At 18th Street, visitors will discover the gallery dimly lit and transformed into a hullabaloo of clanging and clamor, yelling and coital grunting. This barrage of sound envelops two large stage sets installed in the soaring space. One of these is a full-scale two-story house constructed by the McCarthys as a stand-in for Nicholas Ray's now infamous Bungalow 2 at the Chateau Marmont. For James Dean and the 16-year old Wood, both of whom hailed from unhappy families, Ray's cottage became a surrogate household with the director as its unconventional patriarch.

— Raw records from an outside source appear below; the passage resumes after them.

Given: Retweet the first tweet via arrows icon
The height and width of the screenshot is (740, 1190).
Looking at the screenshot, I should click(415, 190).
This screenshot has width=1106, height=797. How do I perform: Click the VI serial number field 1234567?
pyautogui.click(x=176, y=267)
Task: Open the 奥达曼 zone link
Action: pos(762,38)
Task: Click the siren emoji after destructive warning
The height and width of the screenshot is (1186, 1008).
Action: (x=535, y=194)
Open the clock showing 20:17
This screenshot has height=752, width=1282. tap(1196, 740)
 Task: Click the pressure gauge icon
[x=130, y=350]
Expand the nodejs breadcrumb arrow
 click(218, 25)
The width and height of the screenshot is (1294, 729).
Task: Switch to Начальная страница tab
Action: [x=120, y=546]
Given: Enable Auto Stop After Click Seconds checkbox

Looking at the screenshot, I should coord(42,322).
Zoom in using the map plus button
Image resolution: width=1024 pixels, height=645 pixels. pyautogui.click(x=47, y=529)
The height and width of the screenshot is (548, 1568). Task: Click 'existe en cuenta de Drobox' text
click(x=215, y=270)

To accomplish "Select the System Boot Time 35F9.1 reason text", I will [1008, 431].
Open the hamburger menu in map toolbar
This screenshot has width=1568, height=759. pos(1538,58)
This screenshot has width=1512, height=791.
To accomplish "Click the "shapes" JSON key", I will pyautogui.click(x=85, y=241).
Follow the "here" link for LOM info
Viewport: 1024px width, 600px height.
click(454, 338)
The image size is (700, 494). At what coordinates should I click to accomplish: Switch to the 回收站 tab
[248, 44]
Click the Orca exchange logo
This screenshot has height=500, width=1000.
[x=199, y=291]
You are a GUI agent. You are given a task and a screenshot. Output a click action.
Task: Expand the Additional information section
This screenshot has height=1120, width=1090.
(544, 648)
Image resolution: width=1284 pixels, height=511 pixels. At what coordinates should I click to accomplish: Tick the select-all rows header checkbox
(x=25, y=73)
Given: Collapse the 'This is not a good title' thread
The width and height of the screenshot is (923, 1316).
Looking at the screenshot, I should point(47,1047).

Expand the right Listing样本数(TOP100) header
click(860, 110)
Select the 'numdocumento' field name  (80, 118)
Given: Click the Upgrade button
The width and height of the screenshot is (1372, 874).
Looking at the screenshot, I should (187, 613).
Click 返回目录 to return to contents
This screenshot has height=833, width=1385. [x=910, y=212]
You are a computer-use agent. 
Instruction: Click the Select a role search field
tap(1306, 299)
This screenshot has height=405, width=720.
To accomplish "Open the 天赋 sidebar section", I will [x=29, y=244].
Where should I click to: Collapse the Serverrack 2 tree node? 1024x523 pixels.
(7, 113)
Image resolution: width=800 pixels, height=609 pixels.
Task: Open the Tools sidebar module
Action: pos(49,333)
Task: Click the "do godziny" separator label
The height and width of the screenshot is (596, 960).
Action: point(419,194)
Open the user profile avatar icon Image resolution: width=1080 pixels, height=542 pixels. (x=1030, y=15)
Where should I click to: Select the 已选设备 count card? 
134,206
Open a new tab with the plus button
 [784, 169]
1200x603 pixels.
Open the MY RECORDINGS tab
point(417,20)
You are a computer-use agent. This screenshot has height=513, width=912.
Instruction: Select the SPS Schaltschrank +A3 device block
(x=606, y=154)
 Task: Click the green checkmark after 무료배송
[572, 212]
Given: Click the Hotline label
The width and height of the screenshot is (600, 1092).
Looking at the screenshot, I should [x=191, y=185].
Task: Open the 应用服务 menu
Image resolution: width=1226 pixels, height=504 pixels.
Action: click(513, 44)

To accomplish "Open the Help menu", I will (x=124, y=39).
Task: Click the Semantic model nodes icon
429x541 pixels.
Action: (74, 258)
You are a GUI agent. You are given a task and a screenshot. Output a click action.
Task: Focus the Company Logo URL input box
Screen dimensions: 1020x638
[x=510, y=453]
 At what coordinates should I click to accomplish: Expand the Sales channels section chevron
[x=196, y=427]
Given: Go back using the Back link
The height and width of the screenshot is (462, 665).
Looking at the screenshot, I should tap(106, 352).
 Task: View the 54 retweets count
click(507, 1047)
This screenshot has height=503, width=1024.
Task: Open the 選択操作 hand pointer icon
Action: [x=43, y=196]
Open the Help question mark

Rumors abound of quasiincestuous affairs between Ray and his actors, of swimming pool orgies and champagne bathtub freak-outs. It is these scenarios that are the basis for 'Rebel Dabble Babble'. On the back of the two-story wooden house, a replica of the Hollywood sign is mounted – upside down. The second stage set is a replica of the living room staircase in the home of Jim Stark, the central character played by James Dean in the original 'Rebel Without a Cause' and by James Franco (who also plays Dean) in 'Rebel Dabble Babble'.This set is turned on its side, with props and the residue of filming strewn exactly where they were left at the end of shooting.

Video projections of scenes are presented on and around these sets. In those projections, Paul McCarthy and his actors play hybrids of both Nick Ray's cinematic characters and the actors who performed as those characters, and segue into universal familial roles – father, mother, daughter, and son. Thus McCarthy plays both Nick Ray and the Father of Jim Stark, as well as the archetype of Father; James Franco is both Jim and James Dean; Elyse Poppers is Judy and the actress who portrayed her, Natalie Wood, as well as the embodiment of Daughter. Jay Yi appears as both Plato and Sal Mineo, the actor who played Plato in the original movie. And Suzan Averitt performs as the Mothers of both Jim Stark and Natalie Wood.

With its mind-bending series of doubles, binaries, and inversions, 'Rebel Dabble Babble' presents perversions of interchangeable roles and fetish relationships. In the process, it investigates parallel icons in the history of art – from Duchamp's 'Nude Descending a Staircase' to Vito Acconci's infamous performances – and plays with the psychology of the family.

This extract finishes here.